Aviation enthusiast William Diffendahl carved the airpark out of local farmland in the late 1930s and early 1940s. It was used by aviation enthusiasts from the working communities around the Baltimore Glenn L. Martin Company plant that built the Martin M-130 flying boat, the Martin B-26 Marauder bomber and other aircraft in the 1940s.

A 1947 Maryland Airport Directory listed the airport as having two intersecting grass runways: a north–south strip 2,200 feet in length and an east–west strip 1,800 feet in length. Buildings on the airport (which was owned and operated by Isabelle Diffendahl) included an administration building, a 44-foot by 60-foot hangar as well as eight t-hangars.

During its early years, the airport experienced significant growth, serving as a home base for more than 200 pilots. These pilots included crop dusters, air traffic reporters, commercial travelers, and exhibition pilots.

Sometime around 1949 the land was purchased by J. S. Shapiro and renamed Eastern Airport. The airport continued to flourish and prosper throughout the 1950s and 1960s, adding a seaplane base on adjacent Back River. By 1964, the longer of the two turf runways was paved and taxiways were added.

In 1967 the airport was renamed Essex Skypark. Many factors led to a decline in growth and revenues in the following years. By the 1970s however, things had stabilized.

==Recent history==
In April 2000, using money from the Maryland Rural Legacy Program, Baltimore County bought the airport and surrounding 588 acres from the Shapiro Family for about $2.6M. The property came with a Maryland Environmental Trust easement that called for protecting the forest and wetlands and provided for the continued operation and use of the existing airport.
Many different uses have been suggested for the site's future, such as creating a forest mitigation park to offset development elsewhere in the county, to a Chesapeake Wildlife Sanctuary and environmental research facility for Johns Hopkins University and the University of Maryland. In 2006, Baltimore County accepted a grant from the Maryland Aviation Administration to repave the runway, taxiways, and apron along with a 15-year commitment to keep the airport.

On 10 April 2012, the Essex Skypark Association purchased a 99-year lease for the 44 acre airfield and associated seaplane base on the Back River from Baltimore County. The Association assumed all responsibility for maintaining and operating the airfield under the terms of the lease.

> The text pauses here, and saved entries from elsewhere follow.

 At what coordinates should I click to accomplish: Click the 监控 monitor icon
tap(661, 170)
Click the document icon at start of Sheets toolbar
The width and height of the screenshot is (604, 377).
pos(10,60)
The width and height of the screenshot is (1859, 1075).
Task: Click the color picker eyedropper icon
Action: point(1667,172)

A branch of the Civil Air Patrol and a model airplane club also use the facility. The lease allows the Association to host three public events or fly-ins a year, one of which is a "Wings & Wheels Fly-In" held every September that is open to the public.

Essex Skypark is home to a number of antique and experimental amateur built aircraft in addition to more modern aircraft. The Chesapeake Model Aircraft Association members fly their model aircraft from a small runway at the airport.

The airport is also the host for the Essex Skypark Science, Technology, Engineering and Mathematics (ESSTEM) Aviation Training Program. This is a approved 501.C.3 tax exempt non-profit (DLN 26053406002910) organization. The purpose of the ESSTEM is to provide base level aviation related education and skills training to young adults that desire to pursue a career in the aviation field. Educational programs include flight simulation training, hands on aircraft maintenance skills training, aviation seminars and one-on-one mentoring.